[Task statement] Please reproduce word for word the records from the line containing "How do I perform: Open the 其他对私款项 icon?" through the end of the records, including both of those lines.

╭──

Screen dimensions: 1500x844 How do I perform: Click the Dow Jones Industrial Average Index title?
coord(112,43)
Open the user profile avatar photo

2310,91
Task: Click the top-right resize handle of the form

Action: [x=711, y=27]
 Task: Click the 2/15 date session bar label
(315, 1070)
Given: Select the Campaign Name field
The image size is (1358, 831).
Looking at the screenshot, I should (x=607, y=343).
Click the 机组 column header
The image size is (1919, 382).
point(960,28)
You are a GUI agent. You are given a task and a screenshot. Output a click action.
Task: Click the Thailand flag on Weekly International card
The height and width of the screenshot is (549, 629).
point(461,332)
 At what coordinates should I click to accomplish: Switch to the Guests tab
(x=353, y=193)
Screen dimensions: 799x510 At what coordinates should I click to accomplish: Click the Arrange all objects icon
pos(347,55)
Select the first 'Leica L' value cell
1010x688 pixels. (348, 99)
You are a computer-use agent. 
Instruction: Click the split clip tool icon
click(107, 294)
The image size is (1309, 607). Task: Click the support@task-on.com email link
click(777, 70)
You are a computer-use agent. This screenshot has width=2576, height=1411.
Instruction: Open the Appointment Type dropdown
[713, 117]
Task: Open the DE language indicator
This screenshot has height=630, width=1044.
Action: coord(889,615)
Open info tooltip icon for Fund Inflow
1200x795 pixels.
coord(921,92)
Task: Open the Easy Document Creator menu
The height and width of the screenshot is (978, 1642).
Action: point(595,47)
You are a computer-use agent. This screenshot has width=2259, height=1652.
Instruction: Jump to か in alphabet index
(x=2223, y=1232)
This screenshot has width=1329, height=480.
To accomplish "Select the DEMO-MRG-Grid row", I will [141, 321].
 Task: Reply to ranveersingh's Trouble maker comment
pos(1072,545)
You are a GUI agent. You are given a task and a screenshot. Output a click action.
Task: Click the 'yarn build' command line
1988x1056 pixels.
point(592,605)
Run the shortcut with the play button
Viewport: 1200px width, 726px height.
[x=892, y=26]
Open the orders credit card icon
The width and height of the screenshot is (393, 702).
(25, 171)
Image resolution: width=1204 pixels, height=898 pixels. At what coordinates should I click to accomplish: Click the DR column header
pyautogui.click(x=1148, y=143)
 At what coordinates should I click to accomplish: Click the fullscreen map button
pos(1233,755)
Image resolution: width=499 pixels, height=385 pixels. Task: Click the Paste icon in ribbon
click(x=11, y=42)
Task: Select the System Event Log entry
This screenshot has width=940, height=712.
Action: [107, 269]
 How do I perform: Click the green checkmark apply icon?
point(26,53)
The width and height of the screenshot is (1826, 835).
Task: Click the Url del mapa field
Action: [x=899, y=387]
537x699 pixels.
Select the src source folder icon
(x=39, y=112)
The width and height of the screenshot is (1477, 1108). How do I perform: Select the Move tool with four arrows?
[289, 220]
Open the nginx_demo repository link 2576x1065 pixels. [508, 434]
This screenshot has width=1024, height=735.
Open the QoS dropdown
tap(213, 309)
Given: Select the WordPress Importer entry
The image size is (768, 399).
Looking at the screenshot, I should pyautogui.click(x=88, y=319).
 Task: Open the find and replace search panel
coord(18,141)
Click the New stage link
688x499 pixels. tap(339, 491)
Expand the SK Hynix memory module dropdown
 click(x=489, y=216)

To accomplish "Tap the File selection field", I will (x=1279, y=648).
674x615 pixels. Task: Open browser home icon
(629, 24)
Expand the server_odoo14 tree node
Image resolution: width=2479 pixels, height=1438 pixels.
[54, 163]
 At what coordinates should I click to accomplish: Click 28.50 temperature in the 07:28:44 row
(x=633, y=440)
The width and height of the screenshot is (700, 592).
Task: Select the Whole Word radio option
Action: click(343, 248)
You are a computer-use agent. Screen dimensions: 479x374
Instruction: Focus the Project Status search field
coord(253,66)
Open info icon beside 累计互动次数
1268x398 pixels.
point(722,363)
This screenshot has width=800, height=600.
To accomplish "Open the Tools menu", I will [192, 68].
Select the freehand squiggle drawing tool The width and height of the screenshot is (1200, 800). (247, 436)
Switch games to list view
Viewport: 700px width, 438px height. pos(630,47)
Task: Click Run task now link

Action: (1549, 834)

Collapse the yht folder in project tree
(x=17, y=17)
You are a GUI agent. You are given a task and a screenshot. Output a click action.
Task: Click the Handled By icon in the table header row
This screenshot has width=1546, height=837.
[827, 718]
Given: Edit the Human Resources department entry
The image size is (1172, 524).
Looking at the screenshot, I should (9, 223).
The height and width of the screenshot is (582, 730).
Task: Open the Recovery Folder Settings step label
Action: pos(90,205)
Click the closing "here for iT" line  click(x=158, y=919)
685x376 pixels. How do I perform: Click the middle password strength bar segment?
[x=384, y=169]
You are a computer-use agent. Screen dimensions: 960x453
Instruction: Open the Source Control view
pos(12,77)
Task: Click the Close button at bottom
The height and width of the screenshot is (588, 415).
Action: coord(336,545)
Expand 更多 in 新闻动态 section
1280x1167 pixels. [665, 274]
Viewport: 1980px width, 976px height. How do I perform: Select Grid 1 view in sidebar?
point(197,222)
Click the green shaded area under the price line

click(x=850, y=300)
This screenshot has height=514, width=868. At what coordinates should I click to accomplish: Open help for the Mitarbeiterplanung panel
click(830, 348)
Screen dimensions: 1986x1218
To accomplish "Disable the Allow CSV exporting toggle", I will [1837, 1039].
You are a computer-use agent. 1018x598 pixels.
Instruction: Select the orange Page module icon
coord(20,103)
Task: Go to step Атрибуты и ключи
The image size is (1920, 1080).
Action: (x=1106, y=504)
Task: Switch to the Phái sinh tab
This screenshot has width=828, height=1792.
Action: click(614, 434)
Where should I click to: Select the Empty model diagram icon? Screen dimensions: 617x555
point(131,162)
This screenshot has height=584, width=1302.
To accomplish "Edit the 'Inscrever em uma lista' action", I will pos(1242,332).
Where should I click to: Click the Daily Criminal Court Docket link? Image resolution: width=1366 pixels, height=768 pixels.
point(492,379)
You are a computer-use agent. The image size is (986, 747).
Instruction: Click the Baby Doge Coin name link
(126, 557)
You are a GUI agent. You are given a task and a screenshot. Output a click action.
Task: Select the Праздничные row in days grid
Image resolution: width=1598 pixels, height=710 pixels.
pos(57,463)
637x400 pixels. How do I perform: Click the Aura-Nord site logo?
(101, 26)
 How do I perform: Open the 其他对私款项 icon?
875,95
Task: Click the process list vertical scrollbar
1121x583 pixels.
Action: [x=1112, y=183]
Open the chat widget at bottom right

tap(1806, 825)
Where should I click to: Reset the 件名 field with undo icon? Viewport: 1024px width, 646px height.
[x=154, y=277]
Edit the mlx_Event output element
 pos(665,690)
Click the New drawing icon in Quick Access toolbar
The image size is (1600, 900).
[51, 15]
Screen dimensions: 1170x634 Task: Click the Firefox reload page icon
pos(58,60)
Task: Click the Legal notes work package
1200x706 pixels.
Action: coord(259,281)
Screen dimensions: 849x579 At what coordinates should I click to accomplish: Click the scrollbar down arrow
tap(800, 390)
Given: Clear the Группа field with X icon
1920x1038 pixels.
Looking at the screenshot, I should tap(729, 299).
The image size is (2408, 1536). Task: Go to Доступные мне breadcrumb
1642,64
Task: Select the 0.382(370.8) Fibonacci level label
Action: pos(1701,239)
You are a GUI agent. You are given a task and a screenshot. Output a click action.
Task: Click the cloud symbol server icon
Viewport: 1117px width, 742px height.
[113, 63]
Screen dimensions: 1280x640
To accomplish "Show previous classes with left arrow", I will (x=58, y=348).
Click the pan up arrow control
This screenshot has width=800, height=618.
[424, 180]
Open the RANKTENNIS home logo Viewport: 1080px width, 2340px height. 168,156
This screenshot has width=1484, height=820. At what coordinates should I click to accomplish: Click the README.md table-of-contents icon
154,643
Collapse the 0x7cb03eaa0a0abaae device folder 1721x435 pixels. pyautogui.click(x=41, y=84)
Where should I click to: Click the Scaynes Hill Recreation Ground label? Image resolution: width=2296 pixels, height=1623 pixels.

╰──

[Worked answer]
 How do I perform: Open the 其他对私款项 icon?
875,95
Task: Click the process list vertical scrollbar
1121x583 pixels.
Action: [x=1112, y=183]
Open the chat widget at bottom right

tap(1806, 825)
Where should I click to: Reset the 件名 field with undo icon? Viewport: 1024px width, 646px height.
[x=154, y=277]
Edit the mlx_Event output element
 pos(665,690)
Click the New drawing icon in Quick Access toolbar
The image size is (1600, 900).
[51, 15]
Screen dimensions: 1170x634 Task: Click the Firefox reload page icon
pos(58,60)
Task: Click the Legal notes work package
1200x706 pixels.
Action: coord(259,281)
Screen dimensions: 849x579 At what coordinates should I click to accomplish: Click the scrollbar down arrow
tap(800, 390)
Given: Clear the Группа field with X icon
1920x1038 pixels.
Looking at the screenshot, I should tap(729, 299).
The image size is (2408, 1536). Task: Go to Доступные мне breadcrumb
1642,64
Task: Select the 0.382(370.8) Fibonacci level label
Action: pos(1701,239)
You are a GUI agent. You are given a task and a screenshot. Output a click action.
Task: Click the cloud symbol server icon
Viewport: 1117px width, 742px height.
[113, 63]
Screen dimensions: 1280x640
To accomplish "Show previous classes with left arrow", I will (x=58, y=348).
Click the pan up arrow control
This screenshot has width=800, height=618.
[424, 180]
Open the RANKTENNIS home logo Viewport: 1080px width, 2340px height. 168,156
This screenshot has width=1484, height=820. At what coordinates should I click to accomplish: Click the README.md table-of-contents icon
154,643
Collapse the 0x7cb03eaa0a0abaae device folder 1721x435 pixels. pyautogui.click(x=41, y=84)
Where should I click to: Click the Scaynes Hill Recreation Ground label? Image resolution: width=2296 pixels, height=1623 pixels.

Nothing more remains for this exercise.